Vale was president of the Ballarat Board of Advice in 1908, when Victoria became the last Australian state to give women the right to vote. She then lobbied the newly-elected Victorian government to spend more on Ballarat's state schools and an accommodation facility for kindergarten teachers.

Vale made no secret of her affinity with the Liberal Party. Early in 1910, she was elected president of the Ballarat women's branch of the Commonwealth Liberal League, a national group set up to support Liberal Party candidates. In May 1910, soon after he had lost a federal election, former Liberal Prime Minister and now Opposition Leader Alfred Deakin accepted an invitation to address a meeting of the Ballarat women's branch, chaired by Vale. Thirty years earlier, before Vale's father briefly served as Victoria's Attorney-General, he and Deakin had shared a room in Melbourne as young barristers.

In October 1910, Vale became the first woman to be appointed a Public Vaccinator in Victoria. Her appointment covered the whole south-western district of the state.
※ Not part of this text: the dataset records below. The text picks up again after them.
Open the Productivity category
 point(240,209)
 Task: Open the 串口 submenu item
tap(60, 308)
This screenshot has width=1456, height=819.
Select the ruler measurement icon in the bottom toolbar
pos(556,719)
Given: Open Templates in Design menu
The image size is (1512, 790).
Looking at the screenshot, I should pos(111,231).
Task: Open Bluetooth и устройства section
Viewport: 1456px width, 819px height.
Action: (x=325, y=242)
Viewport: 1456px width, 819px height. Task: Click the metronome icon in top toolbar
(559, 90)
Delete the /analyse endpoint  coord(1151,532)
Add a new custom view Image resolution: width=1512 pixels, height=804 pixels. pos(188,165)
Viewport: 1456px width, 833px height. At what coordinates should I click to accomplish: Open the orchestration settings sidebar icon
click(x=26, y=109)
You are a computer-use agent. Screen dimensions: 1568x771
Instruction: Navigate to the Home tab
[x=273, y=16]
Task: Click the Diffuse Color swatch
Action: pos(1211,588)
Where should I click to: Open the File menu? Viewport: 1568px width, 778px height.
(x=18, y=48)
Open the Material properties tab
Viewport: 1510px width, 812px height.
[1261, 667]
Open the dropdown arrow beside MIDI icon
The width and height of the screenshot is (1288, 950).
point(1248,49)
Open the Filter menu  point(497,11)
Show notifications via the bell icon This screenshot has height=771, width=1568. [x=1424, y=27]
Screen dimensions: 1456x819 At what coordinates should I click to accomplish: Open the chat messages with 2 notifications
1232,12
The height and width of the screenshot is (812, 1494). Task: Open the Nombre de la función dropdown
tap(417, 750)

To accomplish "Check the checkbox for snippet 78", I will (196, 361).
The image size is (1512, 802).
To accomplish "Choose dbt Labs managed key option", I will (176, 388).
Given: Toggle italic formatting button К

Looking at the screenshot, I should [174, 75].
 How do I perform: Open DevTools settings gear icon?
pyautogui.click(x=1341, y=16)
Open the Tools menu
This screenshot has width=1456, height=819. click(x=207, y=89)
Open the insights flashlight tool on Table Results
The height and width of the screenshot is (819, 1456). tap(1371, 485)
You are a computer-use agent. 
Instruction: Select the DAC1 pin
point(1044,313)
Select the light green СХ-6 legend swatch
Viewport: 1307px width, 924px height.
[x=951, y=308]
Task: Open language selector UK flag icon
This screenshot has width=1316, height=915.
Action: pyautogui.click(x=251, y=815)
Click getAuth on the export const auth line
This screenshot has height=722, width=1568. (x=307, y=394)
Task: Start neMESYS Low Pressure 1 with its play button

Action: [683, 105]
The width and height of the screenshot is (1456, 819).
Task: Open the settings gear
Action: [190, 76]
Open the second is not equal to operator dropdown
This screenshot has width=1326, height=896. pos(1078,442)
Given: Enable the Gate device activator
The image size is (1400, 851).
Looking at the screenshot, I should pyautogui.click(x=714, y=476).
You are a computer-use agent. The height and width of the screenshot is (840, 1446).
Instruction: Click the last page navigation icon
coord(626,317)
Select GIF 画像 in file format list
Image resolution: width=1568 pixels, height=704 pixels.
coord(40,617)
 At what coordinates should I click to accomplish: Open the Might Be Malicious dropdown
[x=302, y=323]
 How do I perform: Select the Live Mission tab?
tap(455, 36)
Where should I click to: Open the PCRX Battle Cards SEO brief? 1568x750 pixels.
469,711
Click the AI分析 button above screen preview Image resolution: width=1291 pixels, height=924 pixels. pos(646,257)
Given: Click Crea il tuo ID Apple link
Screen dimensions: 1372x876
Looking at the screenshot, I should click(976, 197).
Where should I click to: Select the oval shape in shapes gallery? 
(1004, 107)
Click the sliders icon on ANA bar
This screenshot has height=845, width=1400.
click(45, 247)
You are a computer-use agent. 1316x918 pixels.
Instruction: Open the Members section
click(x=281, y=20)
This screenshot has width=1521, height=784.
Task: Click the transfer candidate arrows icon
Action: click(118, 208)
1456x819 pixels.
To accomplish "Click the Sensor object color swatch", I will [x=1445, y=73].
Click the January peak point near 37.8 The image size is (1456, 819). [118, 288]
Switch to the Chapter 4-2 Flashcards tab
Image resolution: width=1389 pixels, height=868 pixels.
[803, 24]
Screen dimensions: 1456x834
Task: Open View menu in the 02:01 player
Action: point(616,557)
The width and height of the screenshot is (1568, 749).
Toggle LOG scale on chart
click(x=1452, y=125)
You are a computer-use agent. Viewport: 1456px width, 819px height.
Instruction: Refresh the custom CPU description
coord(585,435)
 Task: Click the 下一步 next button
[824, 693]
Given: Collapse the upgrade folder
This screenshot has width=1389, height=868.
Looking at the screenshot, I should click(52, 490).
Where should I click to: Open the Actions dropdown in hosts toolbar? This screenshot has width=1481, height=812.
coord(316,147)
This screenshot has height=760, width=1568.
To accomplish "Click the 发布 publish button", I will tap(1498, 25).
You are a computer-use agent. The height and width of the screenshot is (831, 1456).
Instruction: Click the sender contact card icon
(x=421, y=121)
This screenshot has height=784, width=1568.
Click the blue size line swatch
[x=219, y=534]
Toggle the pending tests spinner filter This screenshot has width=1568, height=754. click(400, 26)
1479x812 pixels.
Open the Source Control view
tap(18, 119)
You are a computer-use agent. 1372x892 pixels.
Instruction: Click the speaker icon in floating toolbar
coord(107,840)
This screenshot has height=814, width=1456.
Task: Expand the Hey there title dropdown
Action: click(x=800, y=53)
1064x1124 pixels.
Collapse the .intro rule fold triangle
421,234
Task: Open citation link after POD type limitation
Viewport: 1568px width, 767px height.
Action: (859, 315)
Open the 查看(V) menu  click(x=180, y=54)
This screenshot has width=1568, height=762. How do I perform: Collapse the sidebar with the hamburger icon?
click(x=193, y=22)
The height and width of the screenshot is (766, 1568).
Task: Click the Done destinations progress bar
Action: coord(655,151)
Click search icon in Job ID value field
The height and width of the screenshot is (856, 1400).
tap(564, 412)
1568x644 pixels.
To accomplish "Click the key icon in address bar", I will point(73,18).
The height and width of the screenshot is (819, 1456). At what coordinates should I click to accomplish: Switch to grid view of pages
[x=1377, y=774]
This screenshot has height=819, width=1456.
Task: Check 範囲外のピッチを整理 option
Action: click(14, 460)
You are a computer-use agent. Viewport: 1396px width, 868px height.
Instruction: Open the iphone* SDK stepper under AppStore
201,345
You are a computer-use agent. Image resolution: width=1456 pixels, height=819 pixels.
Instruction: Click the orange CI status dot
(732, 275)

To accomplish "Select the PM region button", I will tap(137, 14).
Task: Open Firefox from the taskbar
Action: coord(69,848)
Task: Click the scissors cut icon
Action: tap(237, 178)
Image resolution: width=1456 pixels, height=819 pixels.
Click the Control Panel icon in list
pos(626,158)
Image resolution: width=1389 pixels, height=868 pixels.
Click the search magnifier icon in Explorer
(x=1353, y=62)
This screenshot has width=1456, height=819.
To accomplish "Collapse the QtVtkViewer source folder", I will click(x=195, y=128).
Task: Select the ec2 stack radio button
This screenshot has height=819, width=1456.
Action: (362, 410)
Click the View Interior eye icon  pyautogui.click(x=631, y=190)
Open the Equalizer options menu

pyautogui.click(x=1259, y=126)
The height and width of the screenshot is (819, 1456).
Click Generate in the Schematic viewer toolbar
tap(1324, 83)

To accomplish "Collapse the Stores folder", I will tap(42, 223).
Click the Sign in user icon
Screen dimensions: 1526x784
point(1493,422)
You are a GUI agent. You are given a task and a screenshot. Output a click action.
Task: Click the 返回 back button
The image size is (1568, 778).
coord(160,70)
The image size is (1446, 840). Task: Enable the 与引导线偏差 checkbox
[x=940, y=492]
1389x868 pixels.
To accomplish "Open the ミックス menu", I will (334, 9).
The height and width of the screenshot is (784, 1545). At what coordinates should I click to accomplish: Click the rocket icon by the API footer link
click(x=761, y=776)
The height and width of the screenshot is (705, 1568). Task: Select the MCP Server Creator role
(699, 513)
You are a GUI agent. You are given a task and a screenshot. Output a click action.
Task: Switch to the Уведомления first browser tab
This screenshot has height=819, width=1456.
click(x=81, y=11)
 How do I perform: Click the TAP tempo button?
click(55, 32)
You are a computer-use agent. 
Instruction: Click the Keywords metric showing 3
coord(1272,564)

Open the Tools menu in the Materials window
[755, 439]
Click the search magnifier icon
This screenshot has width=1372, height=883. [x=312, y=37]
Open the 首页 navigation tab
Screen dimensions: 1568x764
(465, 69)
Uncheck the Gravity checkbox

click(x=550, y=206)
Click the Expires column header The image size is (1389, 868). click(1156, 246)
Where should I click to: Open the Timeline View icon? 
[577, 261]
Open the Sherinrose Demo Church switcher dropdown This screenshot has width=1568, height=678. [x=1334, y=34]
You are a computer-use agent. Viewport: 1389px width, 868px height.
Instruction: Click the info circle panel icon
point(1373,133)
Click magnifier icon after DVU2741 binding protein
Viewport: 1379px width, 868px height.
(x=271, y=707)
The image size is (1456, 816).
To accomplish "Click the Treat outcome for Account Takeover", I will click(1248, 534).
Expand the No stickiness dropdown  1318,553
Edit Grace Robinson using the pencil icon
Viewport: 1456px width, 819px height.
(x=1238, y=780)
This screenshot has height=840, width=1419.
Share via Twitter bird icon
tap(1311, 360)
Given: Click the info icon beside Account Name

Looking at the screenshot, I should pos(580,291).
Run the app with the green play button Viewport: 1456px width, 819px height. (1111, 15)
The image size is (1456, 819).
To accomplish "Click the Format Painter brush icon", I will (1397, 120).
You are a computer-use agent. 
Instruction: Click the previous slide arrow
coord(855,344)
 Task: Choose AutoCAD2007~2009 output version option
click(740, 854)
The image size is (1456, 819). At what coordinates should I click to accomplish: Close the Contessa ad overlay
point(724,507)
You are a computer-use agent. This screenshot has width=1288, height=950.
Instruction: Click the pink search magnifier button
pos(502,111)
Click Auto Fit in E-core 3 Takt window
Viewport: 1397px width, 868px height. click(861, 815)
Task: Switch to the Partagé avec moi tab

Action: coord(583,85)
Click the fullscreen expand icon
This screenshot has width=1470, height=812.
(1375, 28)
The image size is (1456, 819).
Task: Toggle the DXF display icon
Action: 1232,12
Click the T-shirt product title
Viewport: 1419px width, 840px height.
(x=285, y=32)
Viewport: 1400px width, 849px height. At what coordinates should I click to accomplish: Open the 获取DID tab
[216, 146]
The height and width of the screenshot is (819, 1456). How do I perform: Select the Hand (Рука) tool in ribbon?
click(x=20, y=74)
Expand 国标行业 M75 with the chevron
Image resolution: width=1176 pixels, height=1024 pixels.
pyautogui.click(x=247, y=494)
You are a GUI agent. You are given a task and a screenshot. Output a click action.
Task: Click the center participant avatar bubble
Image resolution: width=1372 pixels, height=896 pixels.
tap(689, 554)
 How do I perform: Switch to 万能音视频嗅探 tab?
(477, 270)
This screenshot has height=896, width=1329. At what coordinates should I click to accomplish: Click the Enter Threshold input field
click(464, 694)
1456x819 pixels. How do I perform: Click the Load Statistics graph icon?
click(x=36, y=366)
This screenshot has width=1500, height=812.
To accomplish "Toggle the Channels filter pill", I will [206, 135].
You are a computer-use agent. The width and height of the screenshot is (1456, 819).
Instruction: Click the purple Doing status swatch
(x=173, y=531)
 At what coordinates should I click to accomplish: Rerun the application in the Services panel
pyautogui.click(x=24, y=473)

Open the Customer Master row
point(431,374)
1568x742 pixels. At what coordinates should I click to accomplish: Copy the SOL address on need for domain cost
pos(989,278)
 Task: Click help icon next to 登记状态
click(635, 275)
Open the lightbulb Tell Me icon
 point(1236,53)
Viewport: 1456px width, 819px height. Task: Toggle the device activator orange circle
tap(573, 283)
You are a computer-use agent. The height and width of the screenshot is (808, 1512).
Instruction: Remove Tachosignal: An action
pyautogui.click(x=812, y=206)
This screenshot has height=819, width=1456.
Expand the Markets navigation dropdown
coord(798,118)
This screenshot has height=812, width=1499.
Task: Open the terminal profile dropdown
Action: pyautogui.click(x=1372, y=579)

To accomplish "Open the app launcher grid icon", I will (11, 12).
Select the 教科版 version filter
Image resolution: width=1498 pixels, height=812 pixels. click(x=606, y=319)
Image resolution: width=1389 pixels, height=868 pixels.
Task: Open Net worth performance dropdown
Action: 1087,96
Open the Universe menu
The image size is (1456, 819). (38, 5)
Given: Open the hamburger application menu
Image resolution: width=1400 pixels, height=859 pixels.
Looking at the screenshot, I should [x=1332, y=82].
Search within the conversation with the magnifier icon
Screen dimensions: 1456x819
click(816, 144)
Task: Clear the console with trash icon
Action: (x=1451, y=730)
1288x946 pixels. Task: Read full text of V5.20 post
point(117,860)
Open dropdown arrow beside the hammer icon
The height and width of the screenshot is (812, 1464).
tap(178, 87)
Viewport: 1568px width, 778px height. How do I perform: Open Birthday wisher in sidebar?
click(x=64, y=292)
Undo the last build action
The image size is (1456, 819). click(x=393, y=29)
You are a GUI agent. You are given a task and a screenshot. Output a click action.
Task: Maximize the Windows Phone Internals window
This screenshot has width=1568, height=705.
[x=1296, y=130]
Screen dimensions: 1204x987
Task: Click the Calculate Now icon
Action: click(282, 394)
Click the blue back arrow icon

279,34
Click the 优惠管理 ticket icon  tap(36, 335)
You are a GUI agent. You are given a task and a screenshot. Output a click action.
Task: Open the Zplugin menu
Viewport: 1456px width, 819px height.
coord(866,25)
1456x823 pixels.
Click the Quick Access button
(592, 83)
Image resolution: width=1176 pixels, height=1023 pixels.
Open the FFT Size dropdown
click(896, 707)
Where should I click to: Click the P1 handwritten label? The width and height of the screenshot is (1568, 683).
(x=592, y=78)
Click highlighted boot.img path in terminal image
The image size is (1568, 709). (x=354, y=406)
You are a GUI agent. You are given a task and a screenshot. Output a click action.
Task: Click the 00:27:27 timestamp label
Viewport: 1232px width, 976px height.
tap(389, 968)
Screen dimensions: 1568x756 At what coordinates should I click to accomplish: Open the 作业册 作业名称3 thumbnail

Under state legislation, those holding such positions provided free compulsory vaccinations to children of parents who could not afford obtain them from their normal family doctor. Another area of Vale’s involvement in Ballarat was in the training of nurses. Just before the outbreak of World War I, for example, she was giving a lecture in "home nursing". Once war broke out, she was reported to have women in training for formation of a possible Australian nurses' brigade.

Nevertheless, in April 1915 she accepted an appointment as one of the first female Medical Officers employed by the NSW Department of Public Instruction. It would mean that over the next few years, she would be responsible for basic health check-ups of many thousands of NSW school children. As an example, in one three-week period in 1916, she and one colleague would inspect between 1400 and 1500 children at a school in Lithgow. Vale would travel widely to schools throughout rural NSW, but would make occasional visits back to Victoria. "The Vale family in Ballarat are rejoicing over the temporary return to the fold of their brilliant relative, Dr. Grace Vale, who not long since received an appointment on the medical staff of the NSW Education Department," reported one newspaper in January 1919. "Dr. Vale is spending her vacation in Ballarat before commencing the new year's strenuous' programme."

Vale retired in mid-1925 and went to live with one of her sisters in the Melbourne bayside suburb of Black Rock.

==Death==

During her retirement, Vale gave occasional talks on medical inspections in schools before her death in Black Rock on 22 December 1933. She was buried the following day at the Cheltenham Pioneer Cemetery in Charman Road. Vale never married, and is not known to have had any children.